Ya he hablado alguna vez de este notable artista que nos dejó en silencio, como a él le gustaba pasar por la vida, y haciendo gala de esa enorme capacidad de sorprendernos que siempre tenía. Nos sorprendió su muerte y lo echamos de menos. Y hoy, sábado y primer día del mes de diciembre, hemos asistido en Alagón a la puesta en marcha de un bonito proyecto que lleva su nombre, que alberga parte de su obra y que custodia la documentación epistolar que mantenía con grandes figuras del mundo cultural, con premios Nóbel, con artistas, con creadores…
Es de agradecer que estas cosas puedan ser, se puedan producir, y así se lo he manifestado al alcalde Becerril que lo ha hecho realidad.
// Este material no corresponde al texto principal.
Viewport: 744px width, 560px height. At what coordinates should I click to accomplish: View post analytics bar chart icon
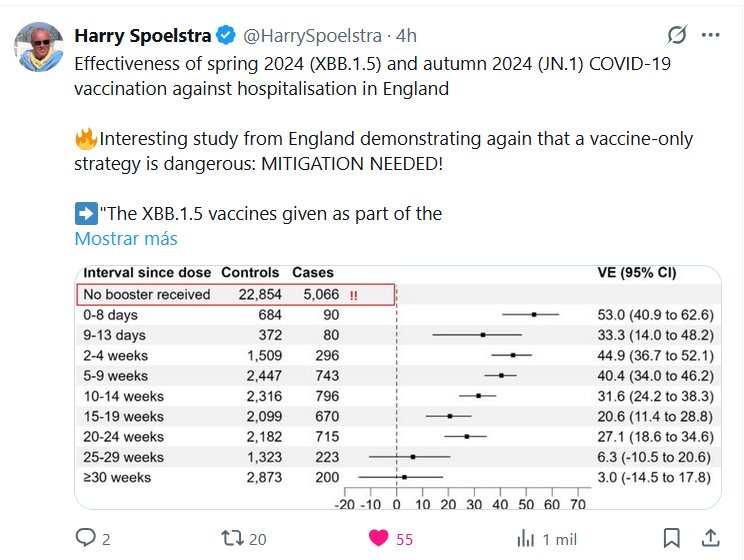pos(526,538)
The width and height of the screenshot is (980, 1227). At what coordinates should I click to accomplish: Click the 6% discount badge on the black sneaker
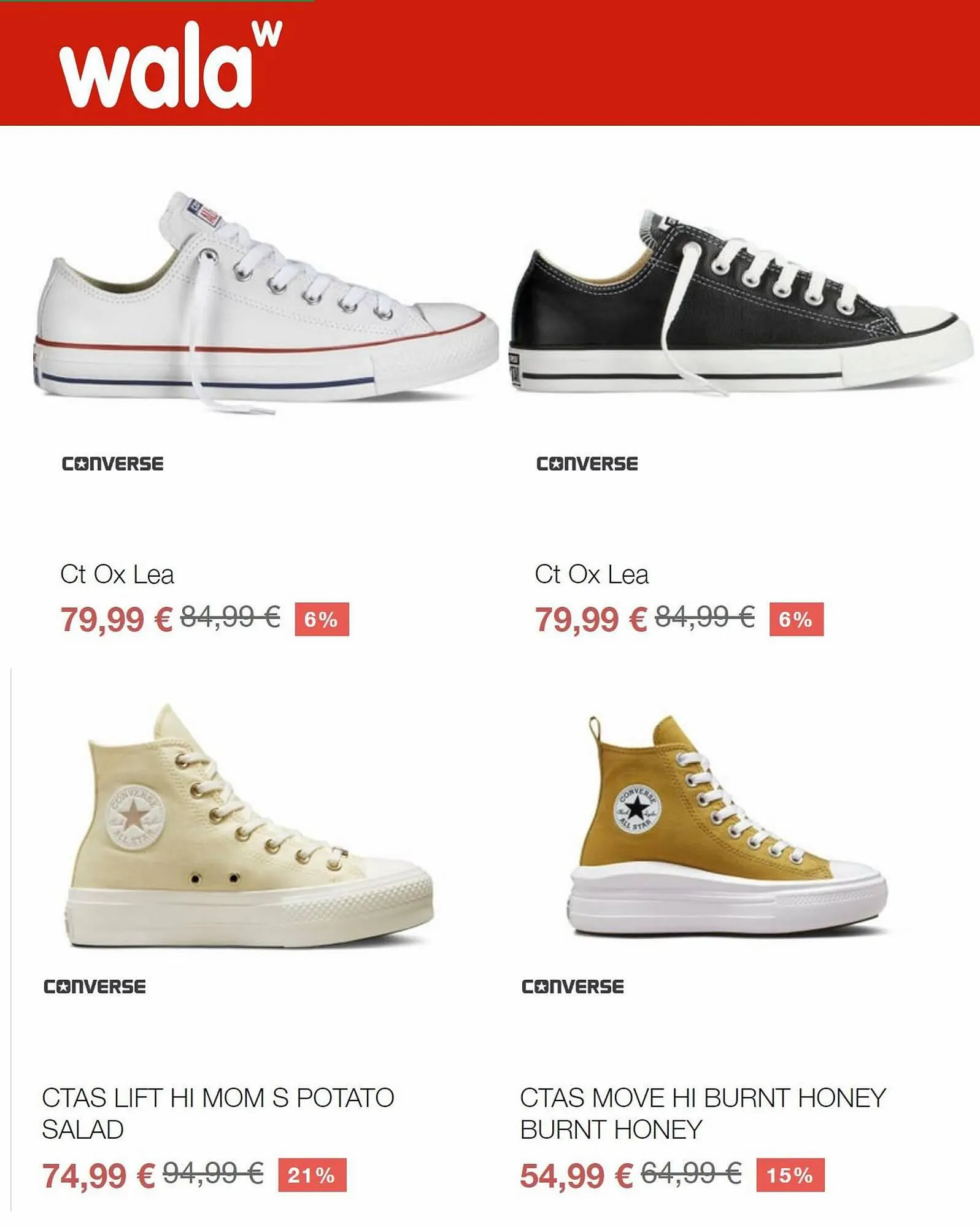797,619
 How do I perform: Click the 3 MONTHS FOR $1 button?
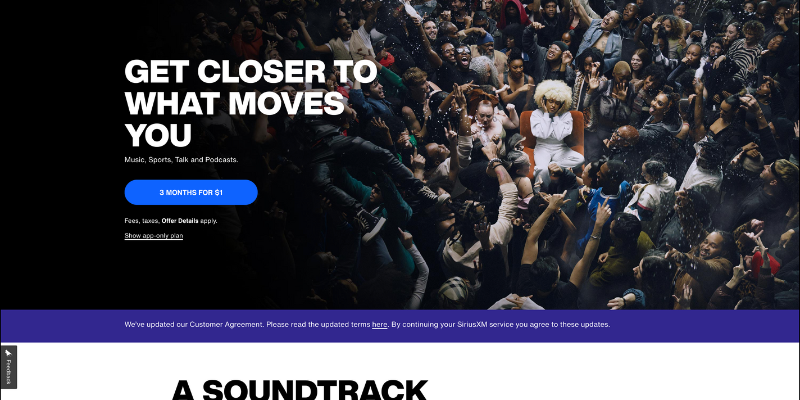tap(191, 192)
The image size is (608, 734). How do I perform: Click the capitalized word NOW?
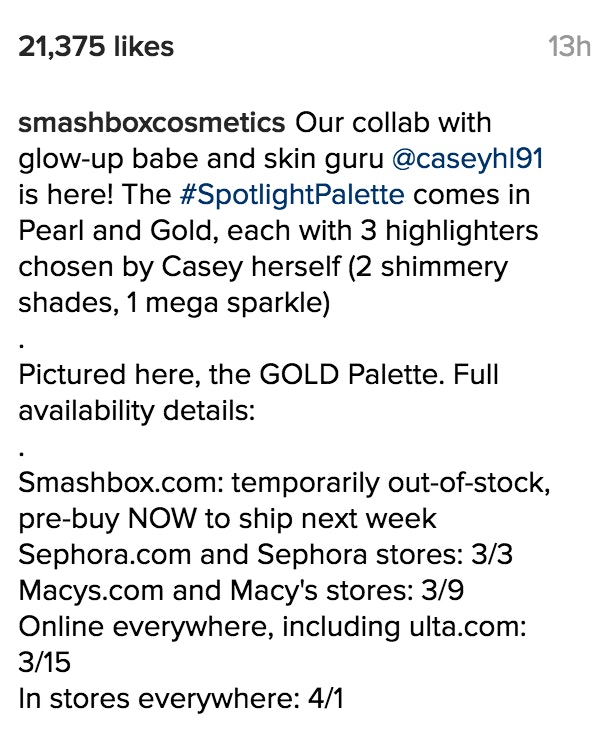162,519
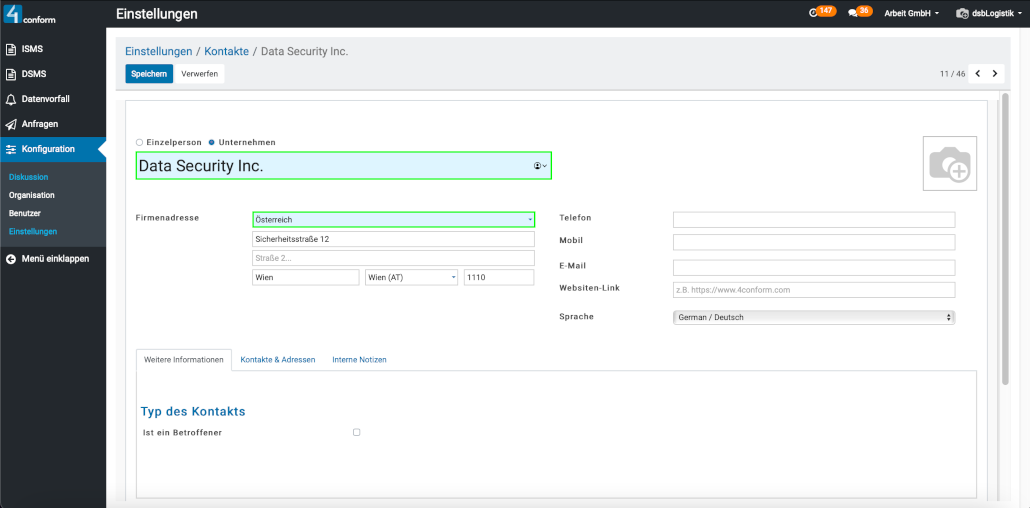
Task: Click the camera icon to upload image
Action: pyautogui.click(x=949, y=164)
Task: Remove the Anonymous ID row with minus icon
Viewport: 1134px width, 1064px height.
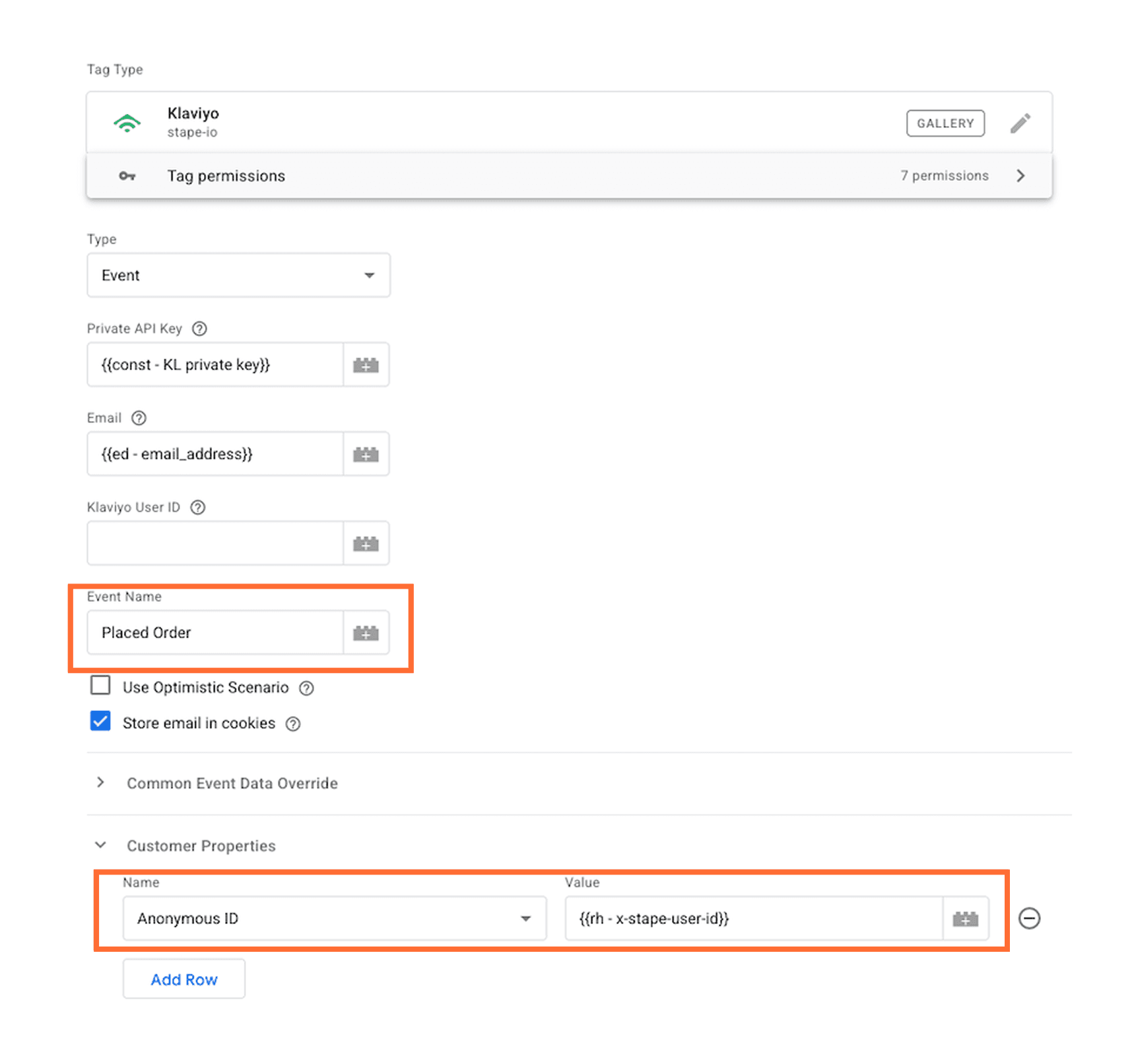Action: 1029,919
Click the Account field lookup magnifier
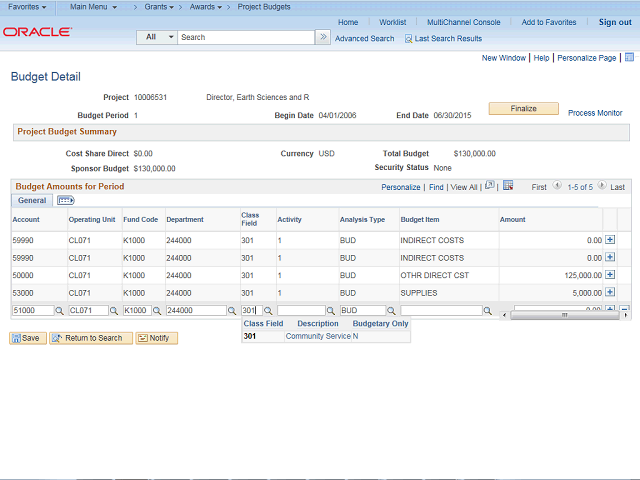This screenshot has height=480, width=640. pos(59,311)
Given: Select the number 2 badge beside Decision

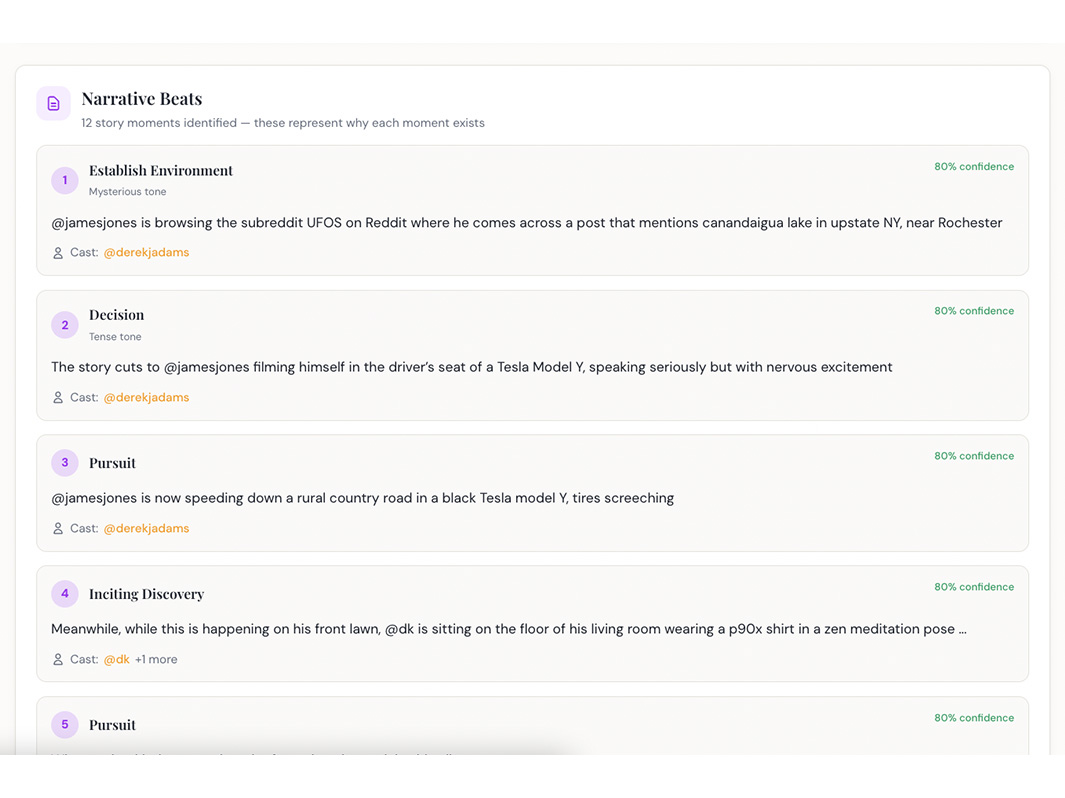Looking at the screenshot, I should click(x=65, y=325).
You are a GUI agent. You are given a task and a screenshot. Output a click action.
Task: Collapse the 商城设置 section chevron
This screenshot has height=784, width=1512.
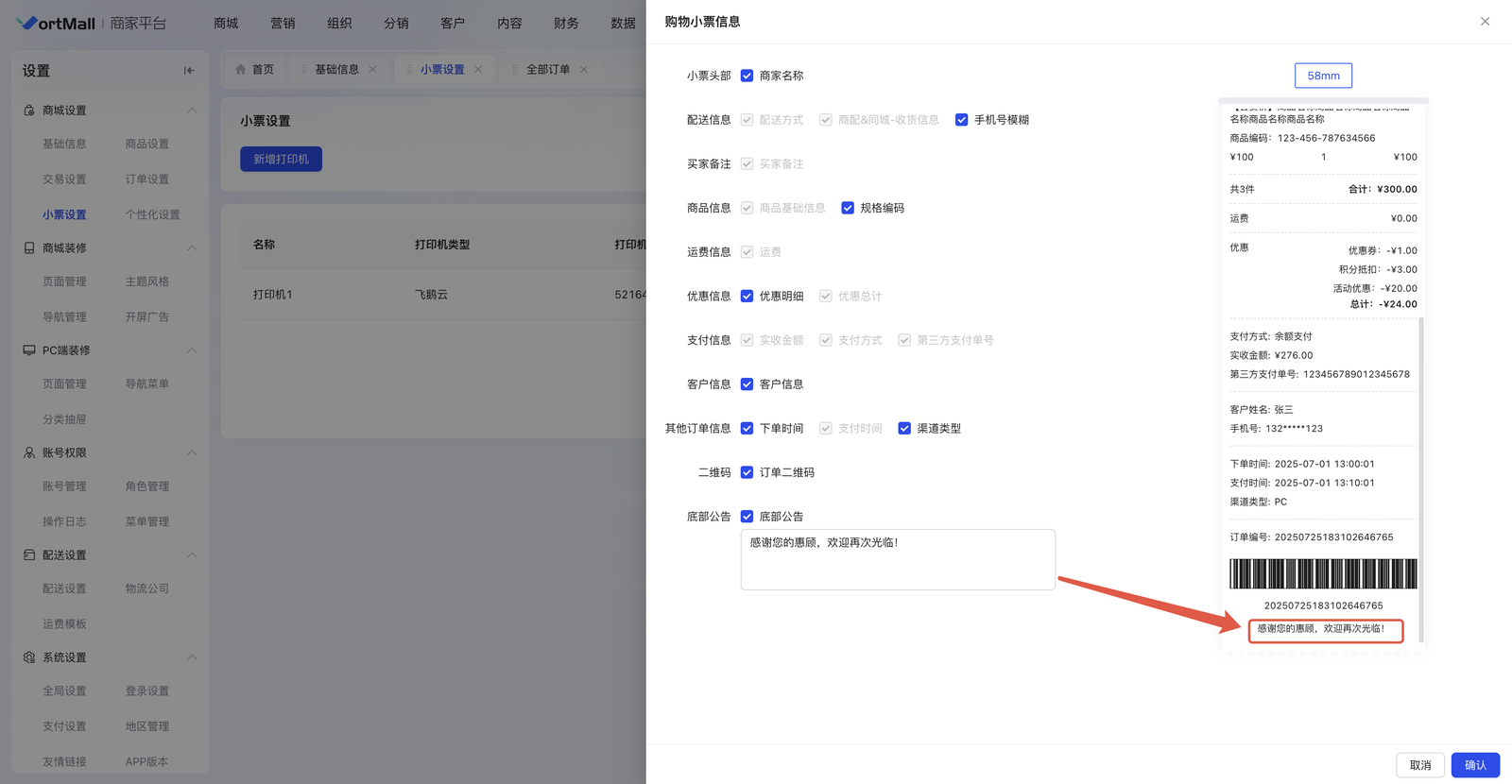(x=192, y=111)
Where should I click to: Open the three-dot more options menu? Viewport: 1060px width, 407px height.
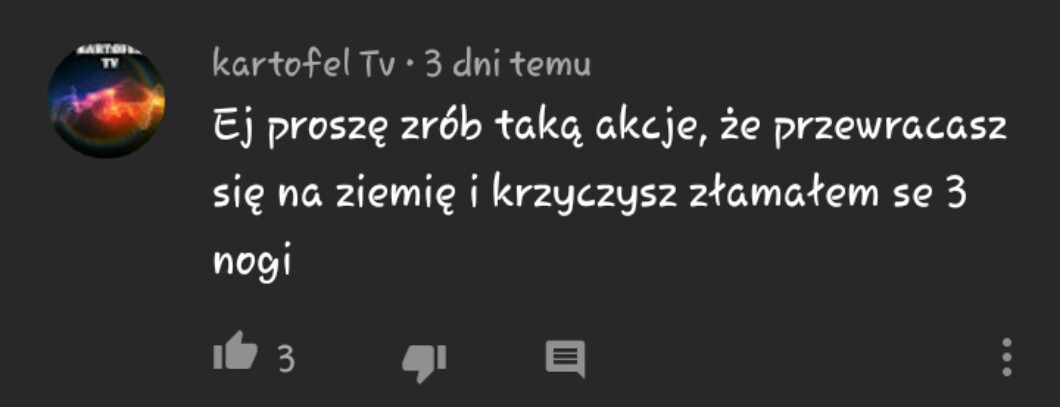pyautogui.click(x=1007, y=357)
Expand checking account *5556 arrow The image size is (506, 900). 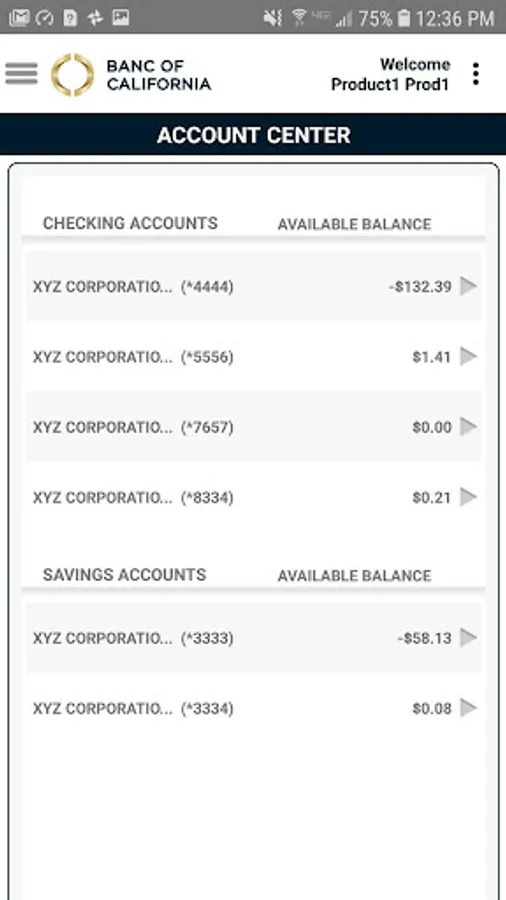point(469,356)
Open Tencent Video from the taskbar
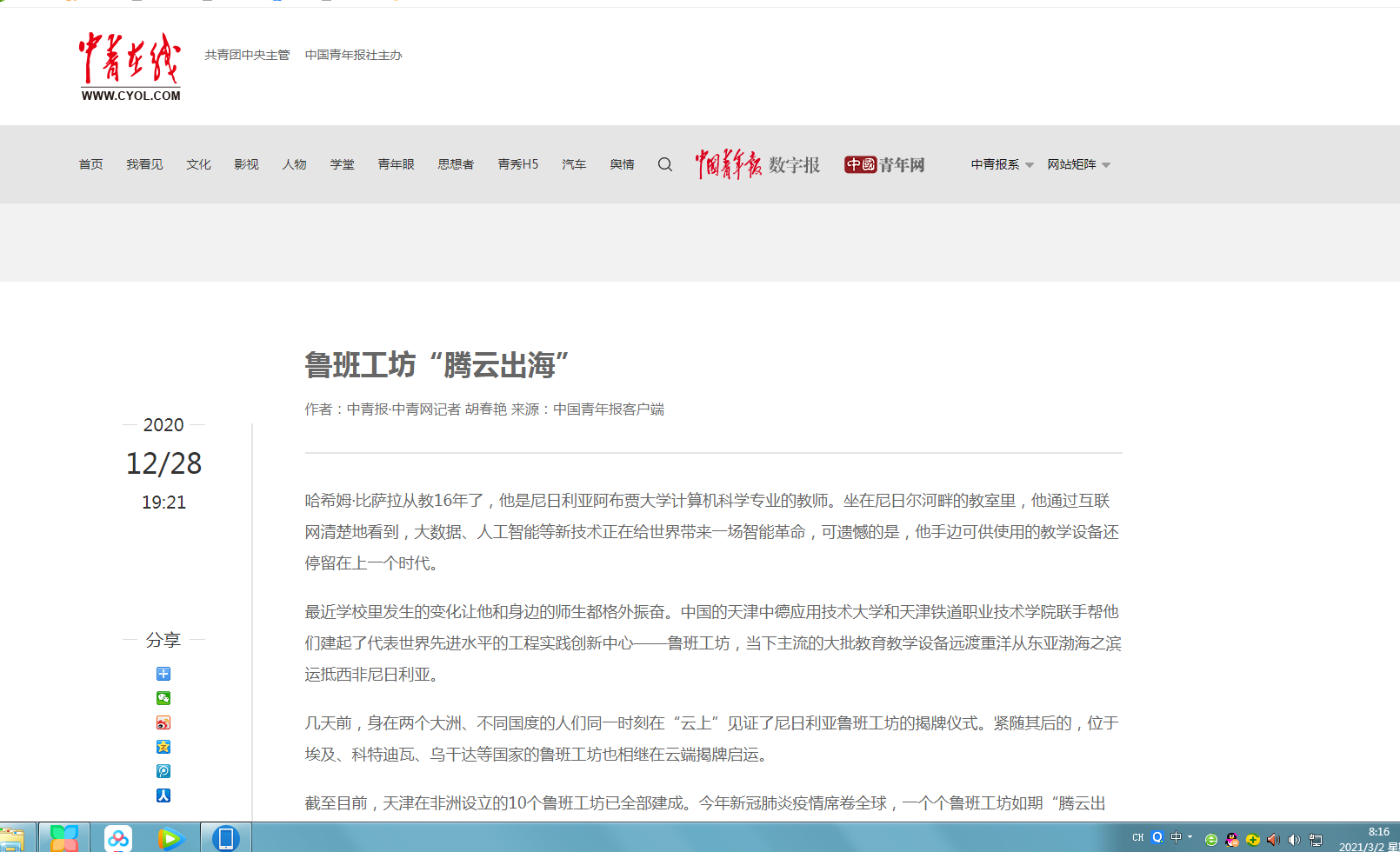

Es de agradecer que, sea cual sea el motivo del recuerdo a Antonio, podamos estrechar la mano de su mujer, de Josefa, de esa persona admirable que hizo posible el universo de Antonio y que –desde su condición de mujer culta y activa– lleva construyendo una hermosa colección de imágenes y estampas marianas que deben acabar convertidas en un Museo o en una Sala Mariana que permita dejar constancia de ese mundo entrañable y querido.
Ese debe ser el compromiso de todos los que admiramos al gran pintor y afamado escritor Antonio Fernández Molina.